# TEXT SEGMENT
START

Smart Contract Automation Explained

Definition
DEFINITION

Smart contract automation enables developers to trigger smart contract functions in an automated way.

The utility of smart contracts continues to evolve over time. The initial wave of smart contracts were used to issue and assign rights to blockchain-based tokens. Later, developers began leveraging oracle networks to create hybrid smart contracts, which use external data and off-chain computation within on-chain applications to enable new markets such as DeFi, dynamic NFTs, and GameFi. Now, an additional piece of infrastructure is coming to the fore—smart contract automation.

This article will explore smart contract automation and the possibilities it unlocks. We start by defining smart contract automation and examine key security and cost considerations around automating smart contract execution, before highlighting the benefits of the smart contract automation tool Chainlink Automation and showcasing various use cases unlocked by Web3 automation.

If you are a developer and want to dive immediately into the code and technical components, skip to the beginner’s guide tutorial below or visit the Chainlink Automation documentation.

What Is Smart Contract Automation?

END

# EXTRACTED MATERIAL
START

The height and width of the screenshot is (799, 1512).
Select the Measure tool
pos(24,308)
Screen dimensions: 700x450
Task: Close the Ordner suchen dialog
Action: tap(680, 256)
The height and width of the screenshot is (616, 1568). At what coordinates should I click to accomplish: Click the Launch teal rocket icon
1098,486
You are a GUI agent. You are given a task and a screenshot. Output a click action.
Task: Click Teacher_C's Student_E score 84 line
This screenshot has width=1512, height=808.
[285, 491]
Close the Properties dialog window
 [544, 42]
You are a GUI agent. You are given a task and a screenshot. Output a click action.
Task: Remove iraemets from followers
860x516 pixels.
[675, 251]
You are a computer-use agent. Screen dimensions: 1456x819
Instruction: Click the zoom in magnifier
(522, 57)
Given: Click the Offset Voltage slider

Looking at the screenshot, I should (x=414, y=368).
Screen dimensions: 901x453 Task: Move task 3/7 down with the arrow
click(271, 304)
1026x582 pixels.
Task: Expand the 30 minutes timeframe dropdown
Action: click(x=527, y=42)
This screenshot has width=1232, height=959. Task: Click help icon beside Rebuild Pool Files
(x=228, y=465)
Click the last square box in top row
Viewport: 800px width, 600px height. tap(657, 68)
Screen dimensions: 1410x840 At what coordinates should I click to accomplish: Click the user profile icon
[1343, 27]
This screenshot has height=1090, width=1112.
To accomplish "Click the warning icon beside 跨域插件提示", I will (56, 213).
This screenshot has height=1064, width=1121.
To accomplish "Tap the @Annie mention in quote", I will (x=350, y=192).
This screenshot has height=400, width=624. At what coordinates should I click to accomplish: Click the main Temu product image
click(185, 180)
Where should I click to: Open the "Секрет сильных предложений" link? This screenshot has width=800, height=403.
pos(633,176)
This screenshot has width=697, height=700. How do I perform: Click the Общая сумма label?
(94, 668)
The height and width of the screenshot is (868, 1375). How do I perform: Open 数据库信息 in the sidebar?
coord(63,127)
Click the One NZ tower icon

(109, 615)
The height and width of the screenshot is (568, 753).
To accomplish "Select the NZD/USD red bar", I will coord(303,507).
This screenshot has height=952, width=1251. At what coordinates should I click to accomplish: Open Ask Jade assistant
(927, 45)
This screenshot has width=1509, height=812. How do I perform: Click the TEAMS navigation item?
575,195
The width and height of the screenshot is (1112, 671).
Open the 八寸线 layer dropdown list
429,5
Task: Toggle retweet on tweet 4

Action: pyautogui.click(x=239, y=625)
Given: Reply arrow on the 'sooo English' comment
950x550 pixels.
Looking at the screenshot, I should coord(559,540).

END

# SET OF TASKS
1: In the smart contract automation text, what was the initial wave of smart contracts used for?
2: Continue the smart contract automation text from its final heading, "What Is Smart Contract Automation?"
The entries are separate material and are unrelated to the smart contract automation text.

# TASK ANSWERS
1: They were used to issue and assign rights to blockchain-based tokens.

2:
Smart contract automation allows developers to trigger smart contract functions in an automated way. These can include harvesting yield, minting NFTs, starting and stopping game rounds, triggering the liquidation of undercollateralized loans, and much more. To better understand the wide-ranging benefits of smart contract automation, let’s establish a working understanding of smart contract automation in terms of the problem it helps developers overcome.

Problem: Smart Contracts Cannot Auto-Execute

Smart contracts are deterministic programs that run on blockchains. They contain code that states, “if x event happens, then trigger y action.” However, smart contracts are not self-executing, meaning their code will not run and make state changes on a blockchain until triggered by an on-chain transaction. The external transaction serves as a “poke” to wake the smart contract up and initiate its logic, similar to how clicking a mouse can start a computer program. 

For example, a blockchain-based lending protocol cannot liquidate an under-collateralized loan until an on-chain transaction is made that calls its liquidation function. Once called, the protocol’s liquidation smart contract will verify if the loan is under-collateralized by referencing on-chain price feeds. If under-collateralized, the user’s collateral is liquidated to pay down their debt—otherwise, the transaction reverts.

In some use cases, end-users call on-chain functions directly through their own smart contract interactions. For example, when a user wants to take out a loan in a decentralized money market, their transaction to borrow tokens against their collateral directly triggers the loan issuance function to execute. This function will determine the user’s maximum loan size and then transfer borrowed tokens to their address. However, there are many instances in which smart contracts must perform on-chain functions to maintain the health and utility of the protocol—with no direct user interactions to trigger them.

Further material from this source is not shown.